#### [Stored records]
************

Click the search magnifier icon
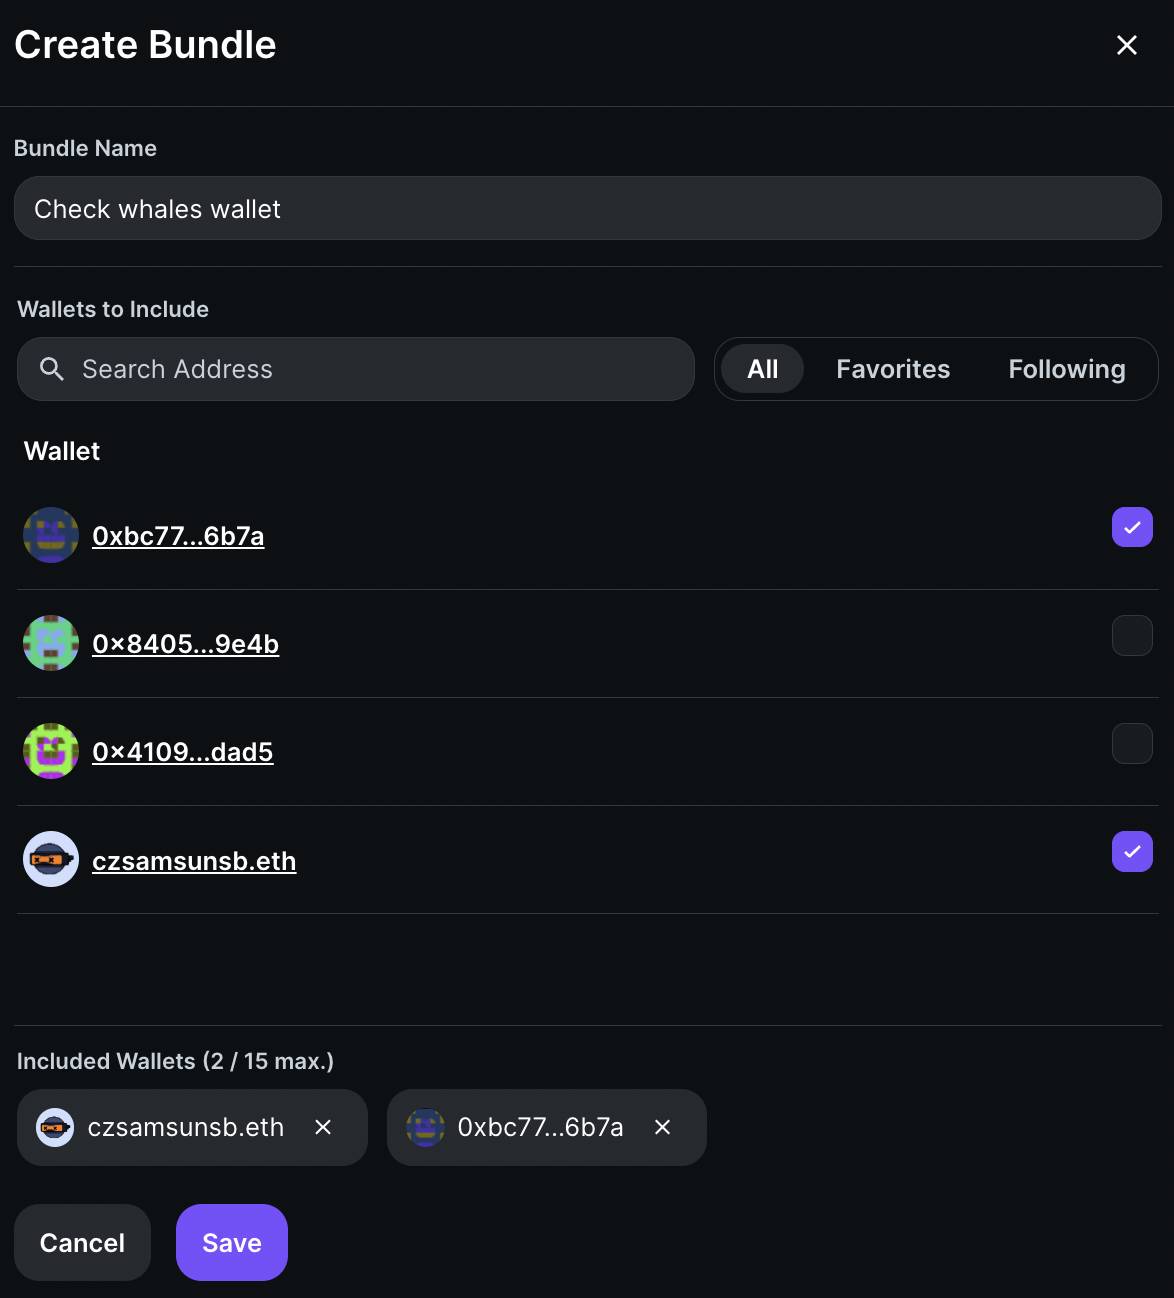The width and height of the screenshot is (1174, 1298). [52, 369]
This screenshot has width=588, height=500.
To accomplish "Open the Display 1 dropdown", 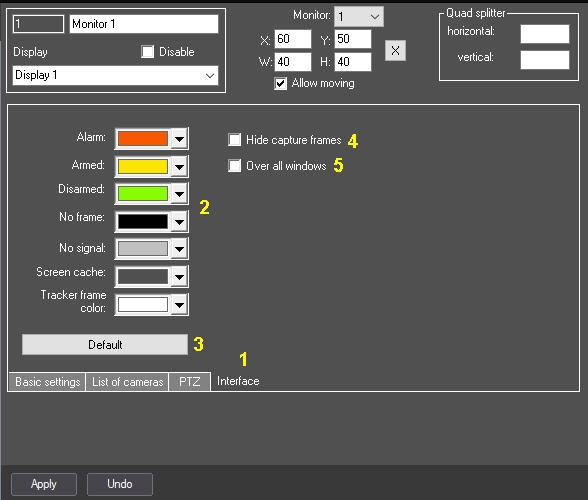I will (x=116, y=75).
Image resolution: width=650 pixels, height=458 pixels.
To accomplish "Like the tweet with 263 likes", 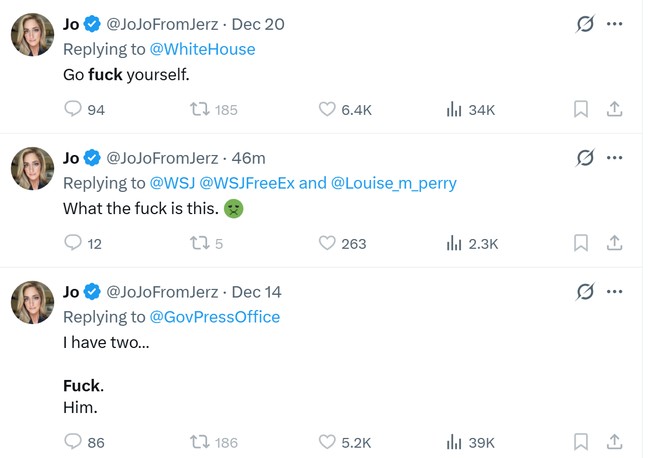I will pos(327,243).
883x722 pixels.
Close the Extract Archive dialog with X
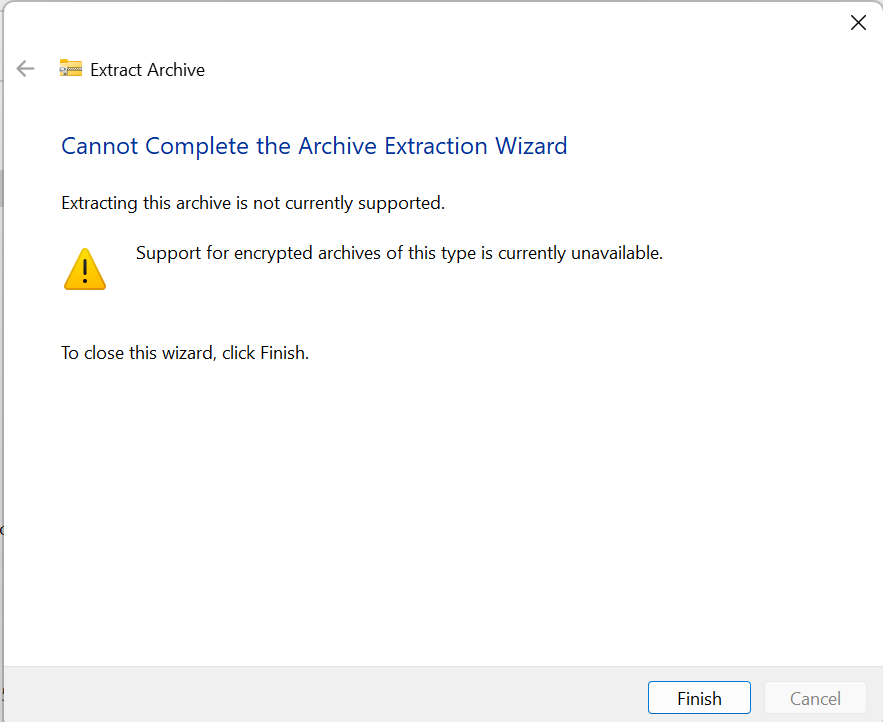tap(858, 23)
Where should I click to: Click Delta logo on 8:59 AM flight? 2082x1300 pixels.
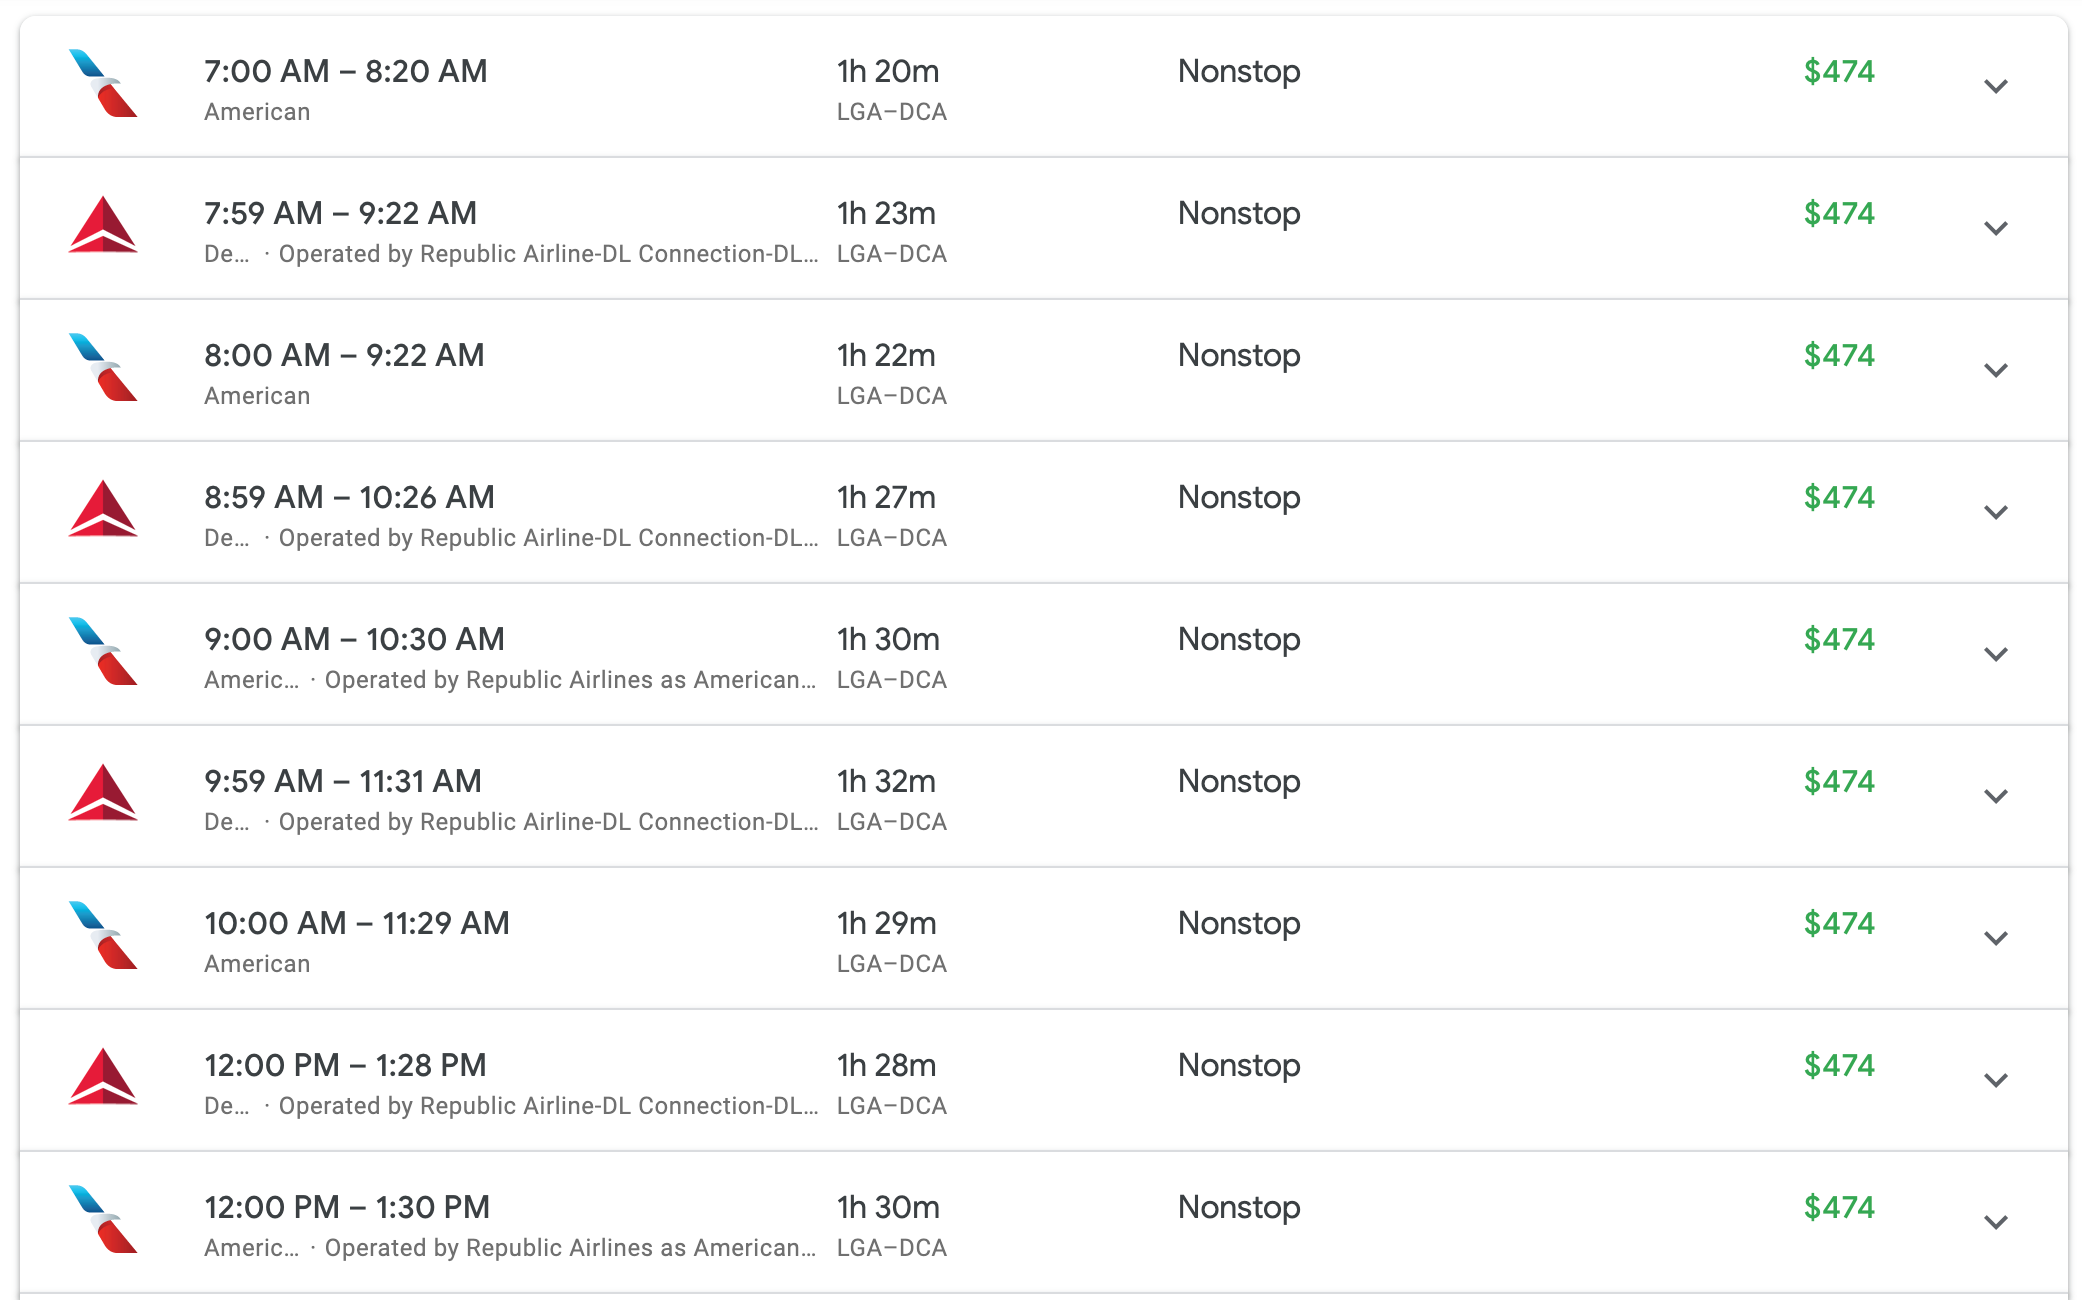click(103, 510)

************

#### [THE PROBLEM]
Exactly the lines from the line with "Where should I" through the end of the data are to be reproduced, and no picture is to be included.

#### [THE ANSWER]
Where should I click to: Click Delta logo on 8:59 AM flight? 2082x1300 pixels.
click(103, 510)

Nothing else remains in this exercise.